Reads the spherical harmonic data provided by JPL.

Parameters:

Name	Type	Description	Default
`file_path`	`str`	Absolute path to the file.	required

Returns:

Name	Type	Description
`tuple`		A tuple containing: - jpl_header (dict): Parsed header information. - jpl_data (dict): Extracted spherical harmonic coefficients data.

Source code in pyshbundle/io.py

def parse_jpl_file(file_path: str):
    """
    Reads the spherical harmonic data provided by JPL.

    Args:
        file_path (str): Absolute path to the file.

    Returns:
        tuple: A tuple containing:
            - jpl_header (dict): Parsed header information.
            - jpl_data (dict): Extracted spherical harmonic coefficients data.
    """
    # ensure that the file path is valid then proceed

    source = 'JPL'

    # check if the file is ziped or not

    if file_path[-3:] == '.gz':
        # open the file and read the lines
        with gzip.open(file_path, 'r') as file:

            # read the file line wise -> obtain a list of bytes
            info_lines = file.readlines()
            num_lines = len(info_lines)

            for i in range(len(info_lines)):
                # find the end of header sentence in the text file
                if str(info_lines[i]) == str(b'# End of YAML header\n',):
                    end_of_header_idx = i
                    break

        # everything after the header is the numerical data    
        header_info = info_lines[:end_of_header_idx]

        # parse the header strings to extract relavant metadata info
        jpl_header = parse_jpl_header(header_info)

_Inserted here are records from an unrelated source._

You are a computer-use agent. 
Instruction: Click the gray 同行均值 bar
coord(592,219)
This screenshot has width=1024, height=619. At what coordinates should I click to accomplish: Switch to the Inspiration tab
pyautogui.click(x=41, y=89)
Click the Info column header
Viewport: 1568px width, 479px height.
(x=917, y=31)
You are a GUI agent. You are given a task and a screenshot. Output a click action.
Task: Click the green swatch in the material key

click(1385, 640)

        # parse the header strings to extract relavant metadata info
        jpl_data = extract_SH_data(file_path, source='itsg')

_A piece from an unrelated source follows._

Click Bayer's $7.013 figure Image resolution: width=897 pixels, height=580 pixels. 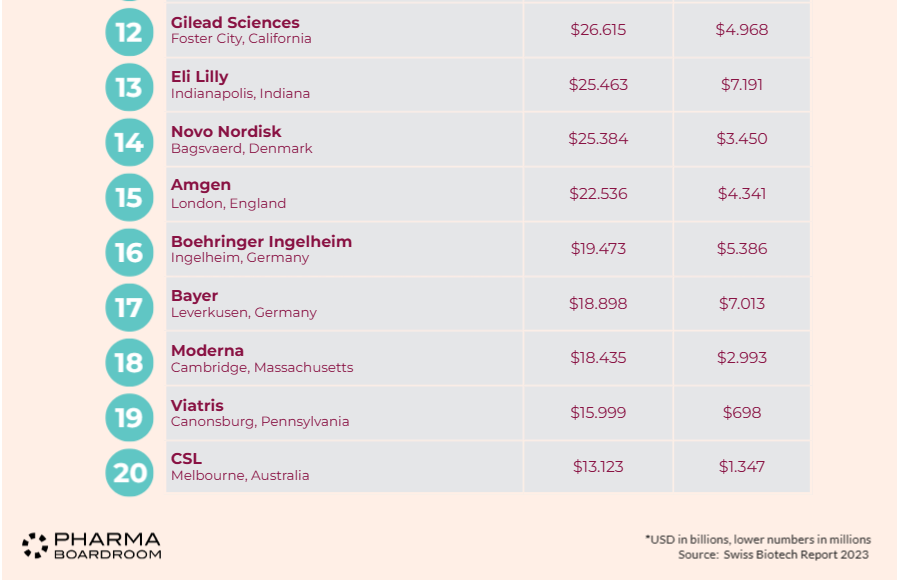coord(741,303)
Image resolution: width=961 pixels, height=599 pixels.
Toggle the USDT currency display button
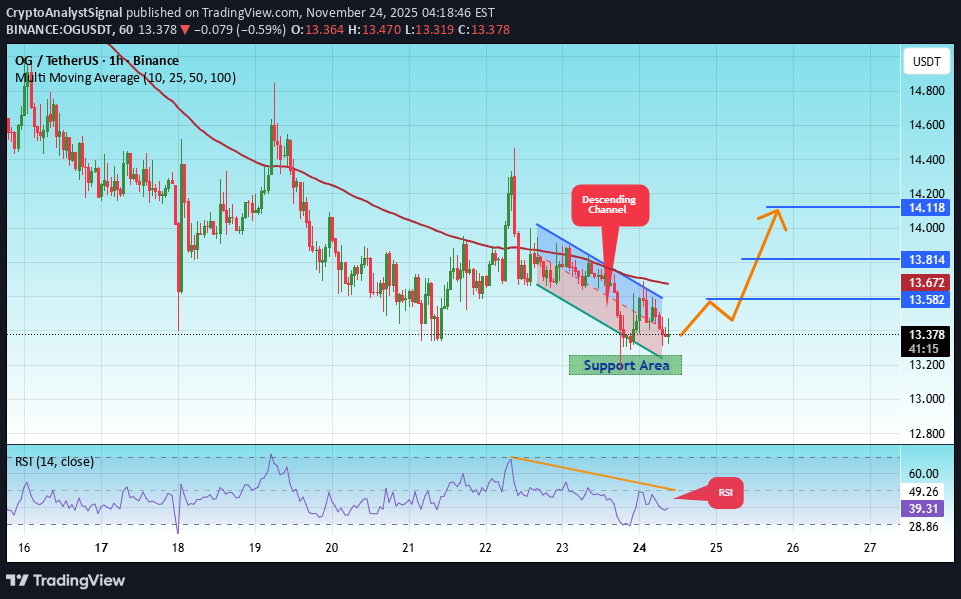(925, 61)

    return jpl_header, jpl_data

`read_GRACE_SH_paths(use_sample_files=0)` ¶

Returns path of data files, path of tn13 and path of tn14 replacement files.

Parameters:

Name	Type	Description	Default
`use_sample_files`	`int`	Defaults to 0.	`0`

Raises:

Type	Description
`Exception`	If the source selection is incorrect.

Returns:

Name	Type	Description
`tuple`		path_sh (str): Path of data files. path_tn13 (str): Path of tn13 replacement file. path_tn14 (str): Path of tn14 replacement file. source (str): Source of the SH files (JPL, ITSG, or CSR).

Remarks

The purpose of this script is to: - Read what the data source is (JPL, CSR, or ITSG). - Read file path for GRACE L2 spherical harmonics inputs. - Read replacement files for tn13 and tn14. - Identify the source of the SH files (JPL, ITSG, or CSR).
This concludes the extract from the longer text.